Start of Dataset entries
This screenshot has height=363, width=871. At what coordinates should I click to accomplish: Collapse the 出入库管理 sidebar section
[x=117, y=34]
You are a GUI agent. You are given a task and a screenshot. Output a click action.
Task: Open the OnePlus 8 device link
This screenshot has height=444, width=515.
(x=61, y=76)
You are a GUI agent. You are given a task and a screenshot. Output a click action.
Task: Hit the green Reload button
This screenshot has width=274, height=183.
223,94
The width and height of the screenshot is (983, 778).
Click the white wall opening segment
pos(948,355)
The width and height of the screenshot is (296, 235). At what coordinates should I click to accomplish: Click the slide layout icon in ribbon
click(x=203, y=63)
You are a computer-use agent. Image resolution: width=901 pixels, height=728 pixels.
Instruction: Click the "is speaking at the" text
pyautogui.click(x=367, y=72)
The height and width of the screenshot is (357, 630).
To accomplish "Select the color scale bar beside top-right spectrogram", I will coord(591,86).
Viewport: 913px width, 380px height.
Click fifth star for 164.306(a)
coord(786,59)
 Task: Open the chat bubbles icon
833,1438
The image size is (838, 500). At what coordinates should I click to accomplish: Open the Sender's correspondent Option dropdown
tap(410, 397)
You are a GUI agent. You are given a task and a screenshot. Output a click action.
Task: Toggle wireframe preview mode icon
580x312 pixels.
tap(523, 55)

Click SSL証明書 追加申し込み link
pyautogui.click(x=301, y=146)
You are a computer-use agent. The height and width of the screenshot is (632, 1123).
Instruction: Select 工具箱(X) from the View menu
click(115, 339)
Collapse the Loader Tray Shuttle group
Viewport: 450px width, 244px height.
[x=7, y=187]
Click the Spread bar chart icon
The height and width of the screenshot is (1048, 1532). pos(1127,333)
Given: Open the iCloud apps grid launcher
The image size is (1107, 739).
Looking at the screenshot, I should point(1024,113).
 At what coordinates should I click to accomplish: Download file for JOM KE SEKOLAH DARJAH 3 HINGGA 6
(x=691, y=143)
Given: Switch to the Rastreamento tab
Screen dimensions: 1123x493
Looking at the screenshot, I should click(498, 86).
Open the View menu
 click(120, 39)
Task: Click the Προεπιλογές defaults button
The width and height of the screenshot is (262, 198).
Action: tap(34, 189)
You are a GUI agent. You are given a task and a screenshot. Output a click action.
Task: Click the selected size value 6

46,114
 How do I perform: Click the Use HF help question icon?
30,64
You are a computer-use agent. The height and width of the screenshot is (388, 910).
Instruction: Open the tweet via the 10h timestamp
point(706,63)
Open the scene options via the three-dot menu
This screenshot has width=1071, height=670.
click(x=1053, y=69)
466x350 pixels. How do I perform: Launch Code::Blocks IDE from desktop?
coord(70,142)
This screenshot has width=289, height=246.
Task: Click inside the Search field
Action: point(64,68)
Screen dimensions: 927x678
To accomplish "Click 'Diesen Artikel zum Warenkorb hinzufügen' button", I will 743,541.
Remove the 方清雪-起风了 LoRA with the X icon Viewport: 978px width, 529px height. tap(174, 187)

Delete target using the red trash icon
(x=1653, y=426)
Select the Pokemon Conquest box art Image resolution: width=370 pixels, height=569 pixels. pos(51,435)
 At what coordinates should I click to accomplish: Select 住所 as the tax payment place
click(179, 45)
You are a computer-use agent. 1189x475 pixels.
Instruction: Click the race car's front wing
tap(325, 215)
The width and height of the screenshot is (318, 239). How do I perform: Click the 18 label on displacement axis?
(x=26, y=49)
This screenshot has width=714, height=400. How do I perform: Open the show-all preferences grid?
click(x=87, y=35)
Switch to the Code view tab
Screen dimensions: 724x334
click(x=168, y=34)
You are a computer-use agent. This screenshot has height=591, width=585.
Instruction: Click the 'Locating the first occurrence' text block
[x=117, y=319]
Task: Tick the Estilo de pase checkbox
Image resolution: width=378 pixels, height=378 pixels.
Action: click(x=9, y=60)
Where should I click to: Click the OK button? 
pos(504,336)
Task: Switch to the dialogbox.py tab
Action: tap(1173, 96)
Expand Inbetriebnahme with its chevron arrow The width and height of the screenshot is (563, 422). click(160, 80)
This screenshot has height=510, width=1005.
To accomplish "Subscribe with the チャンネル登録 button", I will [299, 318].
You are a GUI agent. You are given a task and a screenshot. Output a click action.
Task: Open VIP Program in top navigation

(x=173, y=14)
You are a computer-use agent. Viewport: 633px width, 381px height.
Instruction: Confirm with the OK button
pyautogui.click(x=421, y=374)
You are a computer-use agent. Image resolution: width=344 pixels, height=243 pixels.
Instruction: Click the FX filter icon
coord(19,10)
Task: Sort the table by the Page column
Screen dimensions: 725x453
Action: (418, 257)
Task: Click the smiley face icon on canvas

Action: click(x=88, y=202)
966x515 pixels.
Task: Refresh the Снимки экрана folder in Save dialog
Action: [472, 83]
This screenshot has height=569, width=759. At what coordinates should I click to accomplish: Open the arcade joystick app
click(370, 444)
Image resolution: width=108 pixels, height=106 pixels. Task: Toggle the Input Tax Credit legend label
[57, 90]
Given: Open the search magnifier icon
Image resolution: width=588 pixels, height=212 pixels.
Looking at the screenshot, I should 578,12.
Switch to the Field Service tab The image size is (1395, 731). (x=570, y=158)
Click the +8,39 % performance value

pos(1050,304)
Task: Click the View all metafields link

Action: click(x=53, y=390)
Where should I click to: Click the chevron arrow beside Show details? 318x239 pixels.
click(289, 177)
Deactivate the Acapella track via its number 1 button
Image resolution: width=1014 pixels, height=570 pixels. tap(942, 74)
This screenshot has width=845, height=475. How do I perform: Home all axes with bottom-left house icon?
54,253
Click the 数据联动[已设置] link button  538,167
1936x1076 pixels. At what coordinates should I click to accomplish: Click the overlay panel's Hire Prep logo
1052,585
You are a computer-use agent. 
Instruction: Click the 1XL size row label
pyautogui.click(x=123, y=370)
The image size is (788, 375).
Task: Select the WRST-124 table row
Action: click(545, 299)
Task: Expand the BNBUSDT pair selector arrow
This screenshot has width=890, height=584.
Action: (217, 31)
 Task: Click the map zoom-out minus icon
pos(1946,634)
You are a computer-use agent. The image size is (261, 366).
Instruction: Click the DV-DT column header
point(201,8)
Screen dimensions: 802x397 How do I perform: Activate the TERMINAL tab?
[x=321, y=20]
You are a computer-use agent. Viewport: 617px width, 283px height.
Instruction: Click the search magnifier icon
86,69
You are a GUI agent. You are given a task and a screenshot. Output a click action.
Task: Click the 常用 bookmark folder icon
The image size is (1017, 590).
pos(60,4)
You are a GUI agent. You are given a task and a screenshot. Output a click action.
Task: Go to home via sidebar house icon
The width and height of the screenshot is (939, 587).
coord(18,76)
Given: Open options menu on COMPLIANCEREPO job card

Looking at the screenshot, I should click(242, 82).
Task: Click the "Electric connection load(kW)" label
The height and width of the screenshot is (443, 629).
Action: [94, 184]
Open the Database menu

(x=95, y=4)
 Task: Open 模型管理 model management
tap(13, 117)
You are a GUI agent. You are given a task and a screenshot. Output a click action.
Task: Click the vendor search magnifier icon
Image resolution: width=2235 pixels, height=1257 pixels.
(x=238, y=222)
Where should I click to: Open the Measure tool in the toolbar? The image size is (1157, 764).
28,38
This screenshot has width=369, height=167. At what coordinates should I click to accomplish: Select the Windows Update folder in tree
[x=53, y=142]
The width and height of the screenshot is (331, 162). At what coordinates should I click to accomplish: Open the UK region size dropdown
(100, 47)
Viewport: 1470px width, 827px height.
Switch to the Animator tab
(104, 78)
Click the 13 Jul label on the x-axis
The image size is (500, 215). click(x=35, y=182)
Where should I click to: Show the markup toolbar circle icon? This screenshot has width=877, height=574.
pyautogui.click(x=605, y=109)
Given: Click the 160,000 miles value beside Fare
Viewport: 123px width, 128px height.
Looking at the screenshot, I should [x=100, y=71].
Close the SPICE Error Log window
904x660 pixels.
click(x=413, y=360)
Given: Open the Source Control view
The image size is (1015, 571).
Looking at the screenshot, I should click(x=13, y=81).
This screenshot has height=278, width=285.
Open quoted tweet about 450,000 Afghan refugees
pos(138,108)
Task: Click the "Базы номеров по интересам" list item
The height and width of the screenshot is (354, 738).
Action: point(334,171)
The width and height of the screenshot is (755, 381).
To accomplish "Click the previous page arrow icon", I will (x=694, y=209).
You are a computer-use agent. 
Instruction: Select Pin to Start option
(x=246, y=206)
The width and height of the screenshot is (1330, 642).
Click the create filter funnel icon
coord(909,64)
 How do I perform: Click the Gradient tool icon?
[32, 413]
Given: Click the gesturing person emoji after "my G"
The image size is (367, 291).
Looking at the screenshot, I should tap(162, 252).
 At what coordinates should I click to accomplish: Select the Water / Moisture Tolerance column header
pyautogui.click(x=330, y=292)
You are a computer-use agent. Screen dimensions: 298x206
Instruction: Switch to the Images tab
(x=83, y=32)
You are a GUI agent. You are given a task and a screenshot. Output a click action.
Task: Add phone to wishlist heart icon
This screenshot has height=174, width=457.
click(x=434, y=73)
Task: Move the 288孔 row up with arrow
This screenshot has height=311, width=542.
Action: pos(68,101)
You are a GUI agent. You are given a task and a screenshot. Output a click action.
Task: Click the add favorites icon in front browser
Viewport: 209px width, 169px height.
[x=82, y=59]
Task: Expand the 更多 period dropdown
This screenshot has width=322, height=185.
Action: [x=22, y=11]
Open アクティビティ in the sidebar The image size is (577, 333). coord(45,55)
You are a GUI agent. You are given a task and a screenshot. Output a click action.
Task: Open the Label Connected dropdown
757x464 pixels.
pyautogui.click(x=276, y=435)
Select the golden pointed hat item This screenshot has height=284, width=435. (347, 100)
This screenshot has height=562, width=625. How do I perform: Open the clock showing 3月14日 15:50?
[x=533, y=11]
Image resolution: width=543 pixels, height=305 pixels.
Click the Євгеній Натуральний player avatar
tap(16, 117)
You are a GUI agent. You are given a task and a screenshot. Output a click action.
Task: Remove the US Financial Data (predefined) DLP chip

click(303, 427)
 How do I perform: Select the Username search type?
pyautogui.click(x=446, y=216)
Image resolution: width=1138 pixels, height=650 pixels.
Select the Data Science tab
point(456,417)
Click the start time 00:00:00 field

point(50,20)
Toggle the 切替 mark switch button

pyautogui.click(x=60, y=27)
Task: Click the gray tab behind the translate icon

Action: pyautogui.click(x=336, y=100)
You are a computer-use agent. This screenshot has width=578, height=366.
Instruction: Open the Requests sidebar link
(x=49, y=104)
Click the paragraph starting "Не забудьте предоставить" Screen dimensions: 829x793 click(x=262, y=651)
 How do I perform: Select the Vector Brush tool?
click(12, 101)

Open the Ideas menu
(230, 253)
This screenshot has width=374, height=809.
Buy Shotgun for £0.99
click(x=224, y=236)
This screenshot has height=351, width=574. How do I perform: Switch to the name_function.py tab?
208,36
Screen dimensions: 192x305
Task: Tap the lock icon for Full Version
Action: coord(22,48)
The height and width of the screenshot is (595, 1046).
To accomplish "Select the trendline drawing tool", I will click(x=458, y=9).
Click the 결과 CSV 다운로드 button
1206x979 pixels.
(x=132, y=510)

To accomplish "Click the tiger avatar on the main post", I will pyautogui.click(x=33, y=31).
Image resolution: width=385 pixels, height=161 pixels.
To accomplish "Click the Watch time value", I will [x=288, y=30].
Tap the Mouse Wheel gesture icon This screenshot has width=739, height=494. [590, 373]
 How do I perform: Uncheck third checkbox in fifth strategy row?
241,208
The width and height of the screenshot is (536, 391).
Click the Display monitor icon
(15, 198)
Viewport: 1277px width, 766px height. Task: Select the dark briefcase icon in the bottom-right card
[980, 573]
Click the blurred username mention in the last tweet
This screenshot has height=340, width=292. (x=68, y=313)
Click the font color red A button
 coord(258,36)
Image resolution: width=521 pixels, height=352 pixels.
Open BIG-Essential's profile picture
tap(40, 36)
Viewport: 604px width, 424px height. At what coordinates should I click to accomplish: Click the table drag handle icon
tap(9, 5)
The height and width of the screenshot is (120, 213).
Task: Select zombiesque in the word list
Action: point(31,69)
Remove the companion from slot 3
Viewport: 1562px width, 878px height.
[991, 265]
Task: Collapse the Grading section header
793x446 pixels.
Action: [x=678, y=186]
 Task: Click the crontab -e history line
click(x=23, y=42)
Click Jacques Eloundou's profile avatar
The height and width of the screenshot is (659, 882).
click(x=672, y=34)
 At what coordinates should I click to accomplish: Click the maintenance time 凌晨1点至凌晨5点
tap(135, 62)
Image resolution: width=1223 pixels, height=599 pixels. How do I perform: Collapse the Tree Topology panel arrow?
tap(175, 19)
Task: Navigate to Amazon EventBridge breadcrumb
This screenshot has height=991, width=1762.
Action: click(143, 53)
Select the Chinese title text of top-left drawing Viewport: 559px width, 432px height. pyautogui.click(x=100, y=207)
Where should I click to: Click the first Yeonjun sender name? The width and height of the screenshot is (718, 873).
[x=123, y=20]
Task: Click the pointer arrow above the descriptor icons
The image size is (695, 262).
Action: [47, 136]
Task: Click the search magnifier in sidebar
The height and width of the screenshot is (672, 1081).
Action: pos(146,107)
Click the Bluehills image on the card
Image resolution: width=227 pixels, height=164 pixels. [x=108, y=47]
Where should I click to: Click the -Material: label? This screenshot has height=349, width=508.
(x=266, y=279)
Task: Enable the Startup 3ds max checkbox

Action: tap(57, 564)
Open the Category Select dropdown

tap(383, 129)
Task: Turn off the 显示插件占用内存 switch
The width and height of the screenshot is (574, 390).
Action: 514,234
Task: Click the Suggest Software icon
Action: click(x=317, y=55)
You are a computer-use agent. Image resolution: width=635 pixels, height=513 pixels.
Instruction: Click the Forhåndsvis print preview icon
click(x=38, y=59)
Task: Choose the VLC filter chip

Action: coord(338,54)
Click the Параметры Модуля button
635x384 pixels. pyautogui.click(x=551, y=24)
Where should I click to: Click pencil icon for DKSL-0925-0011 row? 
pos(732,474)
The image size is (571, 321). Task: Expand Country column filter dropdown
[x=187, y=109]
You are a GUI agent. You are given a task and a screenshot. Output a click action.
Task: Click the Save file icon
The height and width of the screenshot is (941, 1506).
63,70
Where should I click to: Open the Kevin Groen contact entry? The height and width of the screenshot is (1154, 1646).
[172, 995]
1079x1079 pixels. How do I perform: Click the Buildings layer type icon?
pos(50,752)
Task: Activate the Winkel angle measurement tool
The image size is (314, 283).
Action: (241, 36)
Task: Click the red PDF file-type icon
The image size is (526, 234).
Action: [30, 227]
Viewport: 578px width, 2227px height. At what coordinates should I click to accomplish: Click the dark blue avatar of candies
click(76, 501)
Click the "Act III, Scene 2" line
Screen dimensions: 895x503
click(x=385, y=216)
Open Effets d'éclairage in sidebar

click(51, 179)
End of Dataset entries
* [Stated goal] Turn the records from the line with "You are a computer-use agent. Image resolution: width=901" to the line with "I will coord(591,86).", both of those lines included, into a numbered list that leaves out any blank lines.

* [Result below]
1. You are a computer-use agent. Image resolution: width=901 pixels, height=728 pixels.
2. Instruction: Click the "is speaking at the" text
3. pyautogui.click(x=367, y=72)
4. The height and width of the screenshot is (357, 630).
5. To accomplish "Select the color scale bar beside top-right spectrogram", I will coord(591,86).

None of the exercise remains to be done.